Records supplied:
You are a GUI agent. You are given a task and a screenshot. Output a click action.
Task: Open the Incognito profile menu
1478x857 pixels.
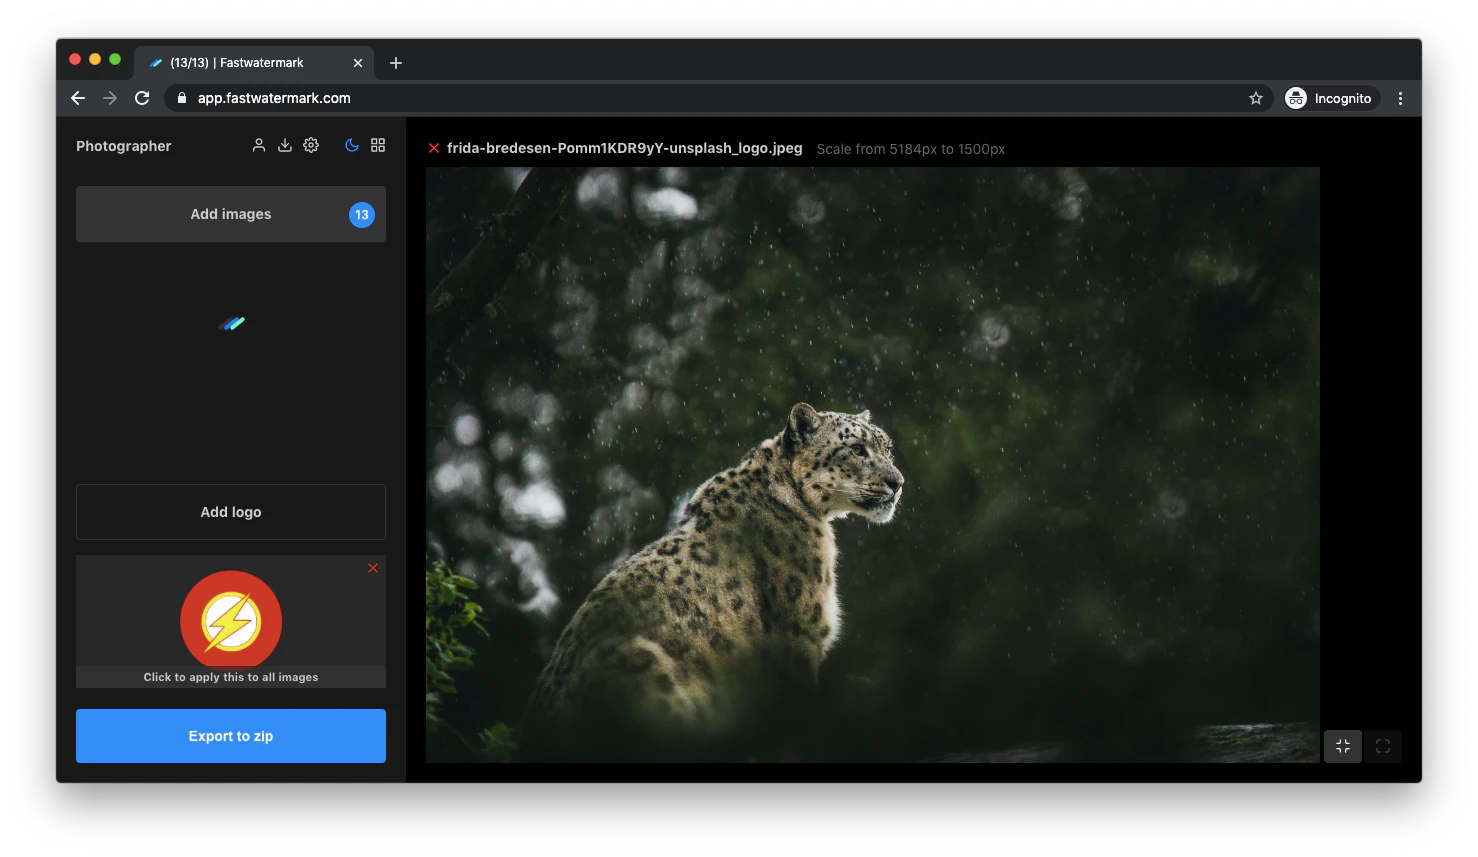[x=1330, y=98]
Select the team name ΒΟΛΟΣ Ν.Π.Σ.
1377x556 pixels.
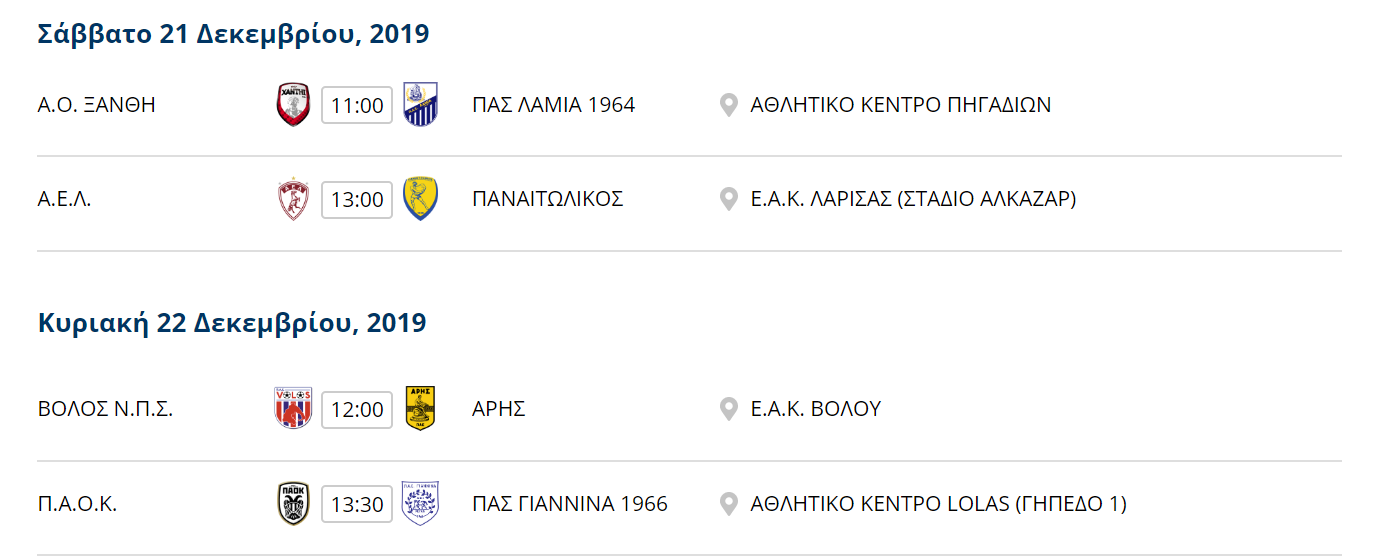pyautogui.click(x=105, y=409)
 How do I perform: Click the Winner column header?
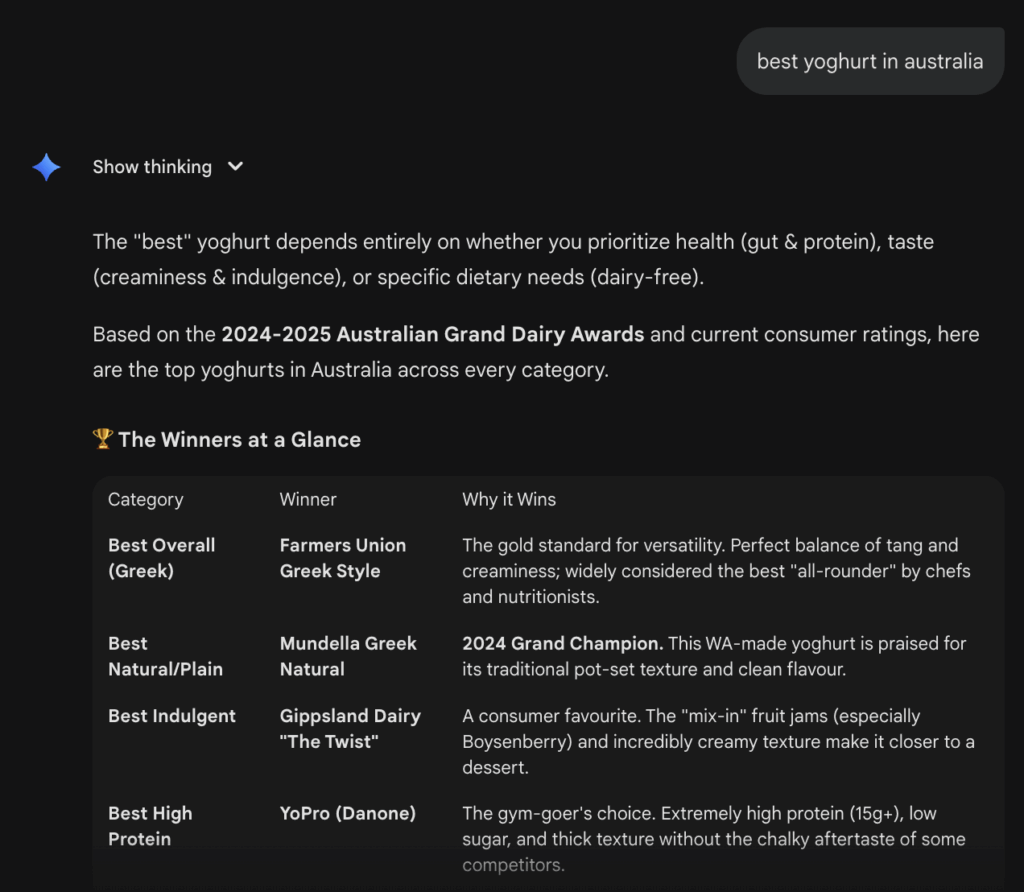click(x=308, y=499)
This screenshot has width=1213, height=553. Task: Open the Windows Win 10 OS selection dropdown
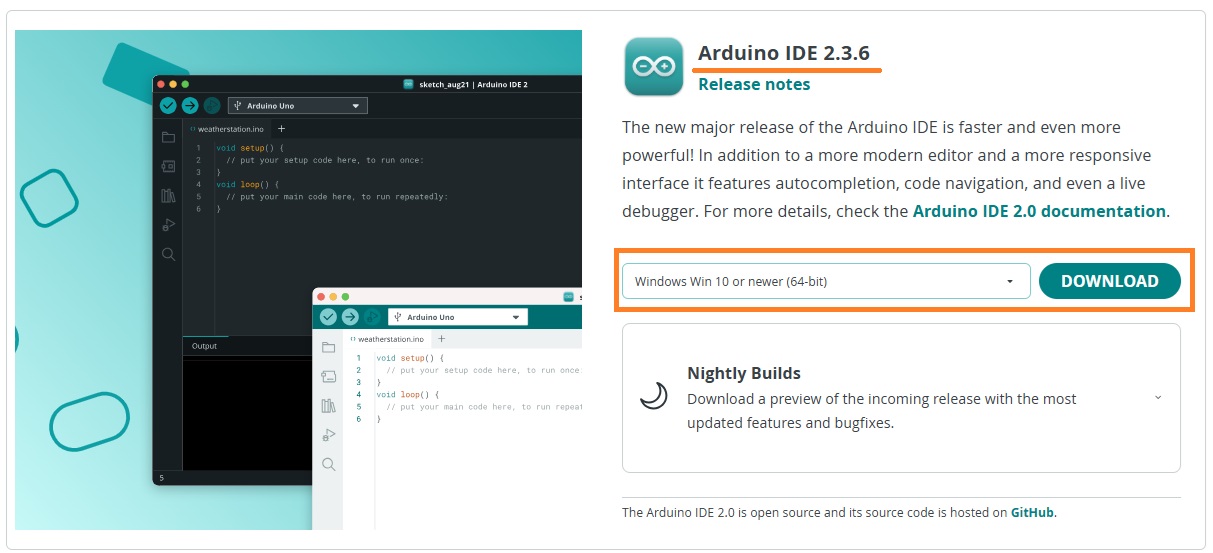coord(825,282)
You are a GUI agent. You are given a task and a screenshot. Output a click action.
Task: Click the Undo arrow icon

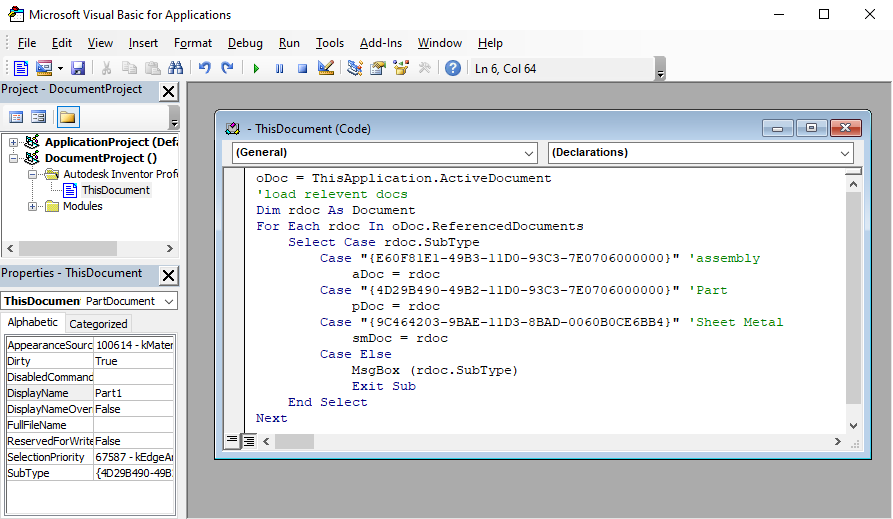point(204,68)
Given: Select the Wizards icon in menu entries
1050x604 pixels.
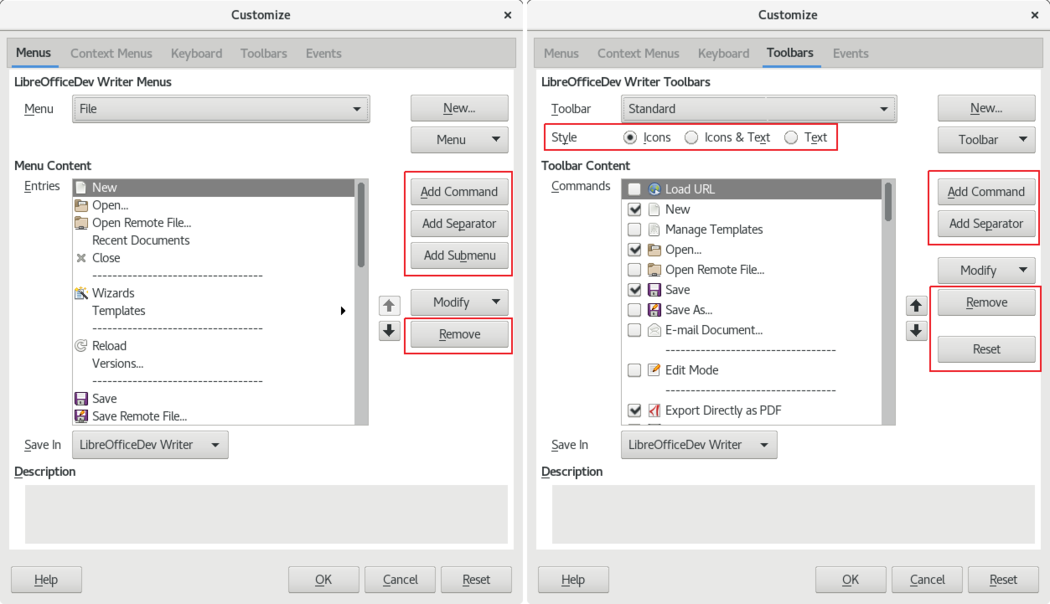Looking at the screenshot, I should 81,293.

Task prompt:
Reproduce the data above with every occurrence of "pixels" swapped for "px", keeping all other text unchanged and omitting the pictures.

Task output:
You are a GUI agent. You are given a task and a screenshot. Output a click action.
Task: Open the Incognito profile menu
1478x857 px.
[x=1330, y=98]
Select the team name ΒΟΛΟΣ Ν.Π.Σ.
1377x556 px.
pyautogui.click(x=105, y=409)
 How do I perform: Click the Winner column header?
click(x=308, y=499)
This screenshot has width=1213, height=553. Task: Open the Windows Win 10 OS selection dropdown
coord(825,282)
You are a GUI agent. You are given a task and a screenshot. Output a click action.
Task: Click the Undo arrow icon

point(204,68)
Given: Select the Wizards icon in menu entries
1050x604 px.
Looking at the screenshot, I should 81,293.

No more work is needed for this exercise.